Tuesday, February 05, 2008

The Burqa Business


PostGlobal has a nice short piece on how cheap, machine-made Chinese burqas are displacing the hand-made (and Afghan-made) sort in Kabul.

I've heard some talk lately about how widely disliked Chinese workers are in any area of Africa where there are a lot of them. This is a purely economic dislike, as one person hinted, because when a PRC business does a big infrastructure project in Africa they tend to bring in a lot of Chinese workers, rather than employing local Africans. (Come to think of it, when the PRC constructs a new embassy in Washington D.C., they bring in a lot of Chinese workers too, but that's a different matter.)

However, when it's just inexpensive, well-made and even stylish goods that turn up in a foreign market, rather than Chinese workers visibly displacing locals, PRC businesses gain market share.

At least Afghans still have a choice about who they buy their burqas from.

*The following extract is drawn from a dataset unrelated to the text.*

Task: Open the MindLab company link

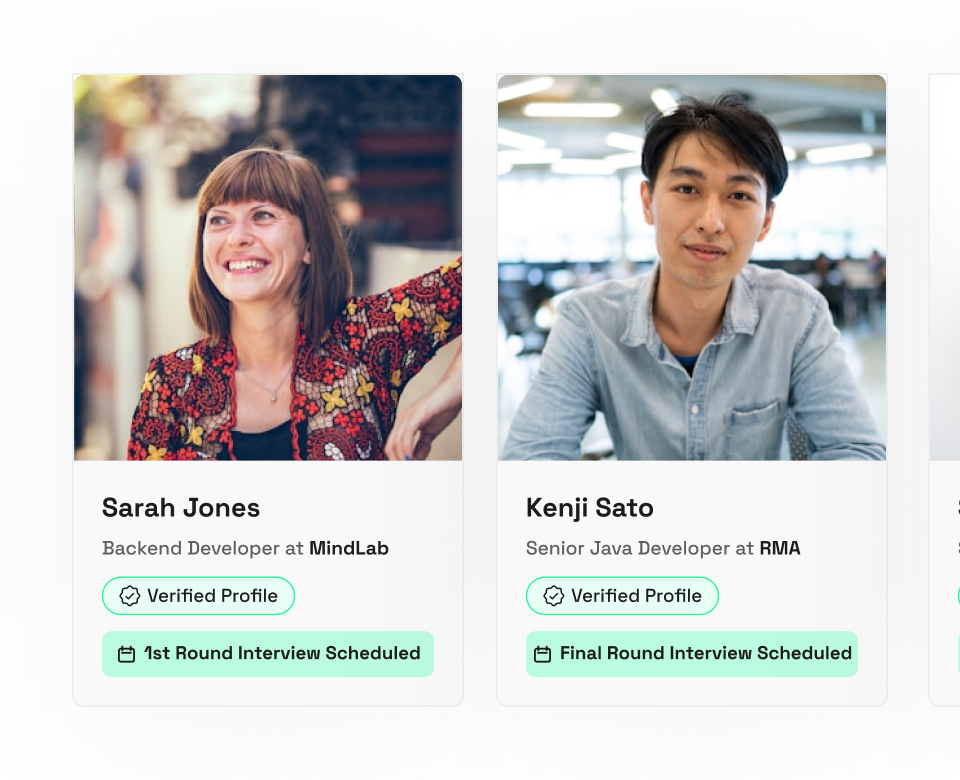Action: coord(349,548)
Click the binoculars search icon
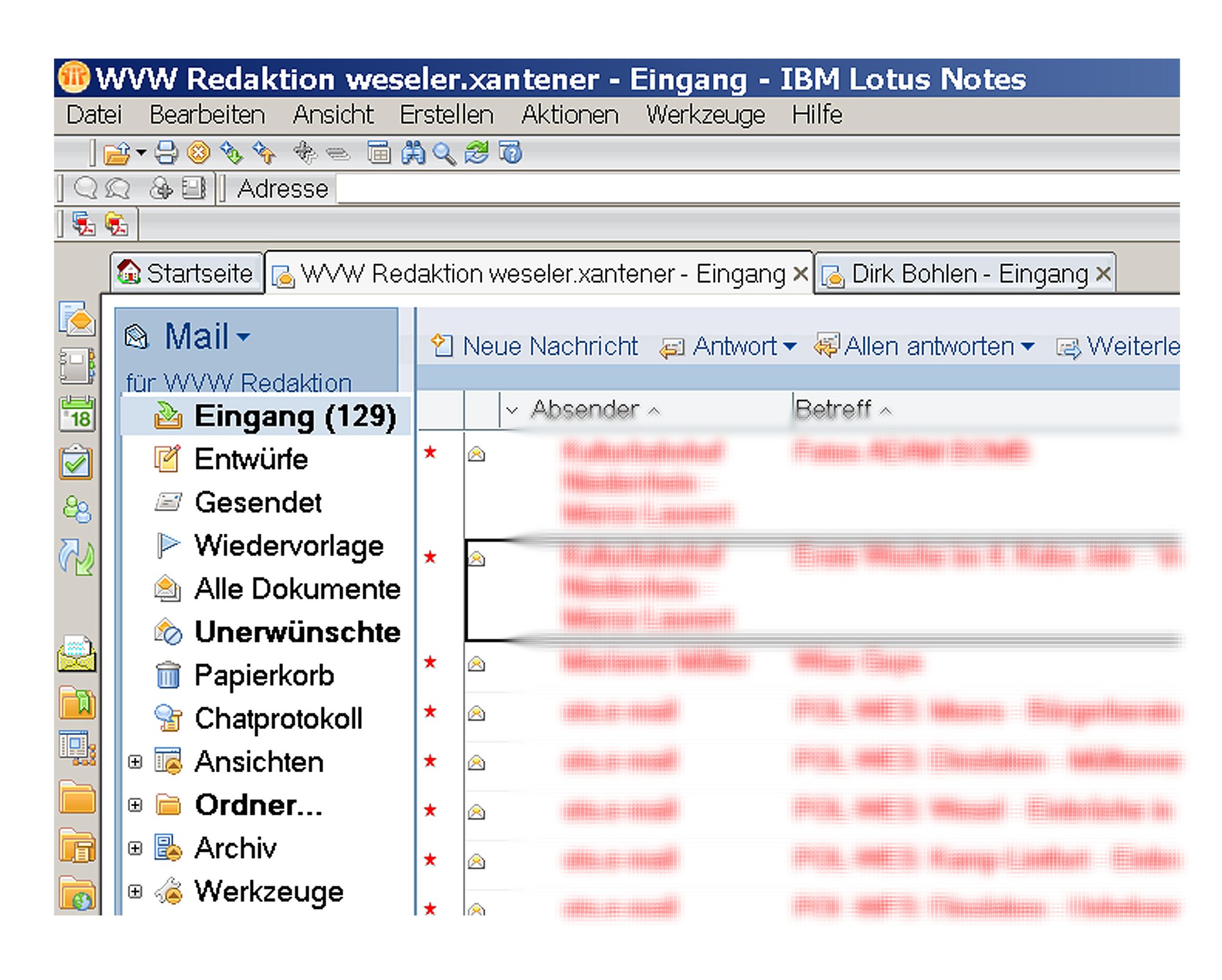Viewport: 1222px width, 980px height. point(413,153)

In contrast, the U.S. has completely lost the ability to clothe itself, a fact that must be widely known and operate to the detriment of America's usually can-do reputation.

The fact is that in 2005, 89.3 percent of apparel sold in the U.S. was manufactured abroad, and 98.5 percent of footwear, according to the American Apparel & Footwear Association's figures for that year. Insert your emperor-has-no-clothes gag here.